*Source text:*
------------------------------------------------------------
Posted by: jimr451 -
May. 06, 2015 10:38 AM ET USA
I wonder how the Vatican would react if the situation involved "blasphemous" christian artwork, and christian gunmen? Would the focus be on the "provactive intent" of the artists, or those committing the violent acts in response....? I'm not sure.
Posted by: FredC -
May. 06, 2015 8:46 AM ET USA
Although the exhibit was uncharitable, it was not blasphemous, any more than a condemnation of black magic would be blasphemous. Condemnation of the exhibit should be based on its lack of charity and should be from the U.S. bishops, not from the Vatican newspaper.
Posted by: filioque -
May. 05, 2015 10:52 PM ET USA
nothing to do with free speech, as the organizers of the exhibit claim. The government is not threatening to inhibit their speech. But the speech they want to make should be inhibited by societal norms and common sense. It has to do with civility and constructive conversation. The government properly stands back, but the rest of us should tell them to pipe down. They wanted to provoke and they succeeded, putting innocent people at risk.
------------------------------------------------------------
*Collected data:*
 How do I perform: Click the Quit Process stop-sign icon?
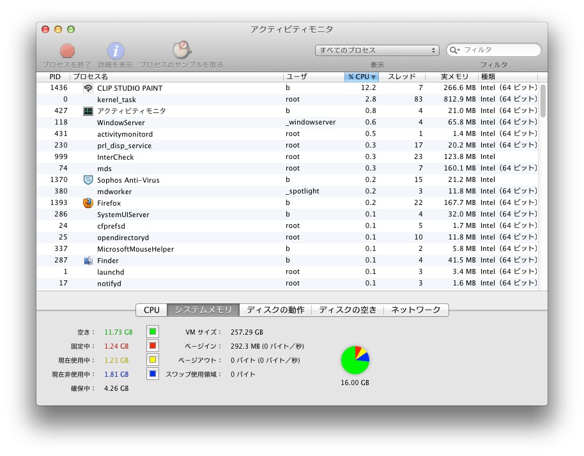(x=67, y=51)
------------------------------------------------------------
*Stated task:* In the source text above, who does FredC say the condemnation of the exhibit should come from?

*Task response:* From the U.S. bishops, not from the Vatican newspaper.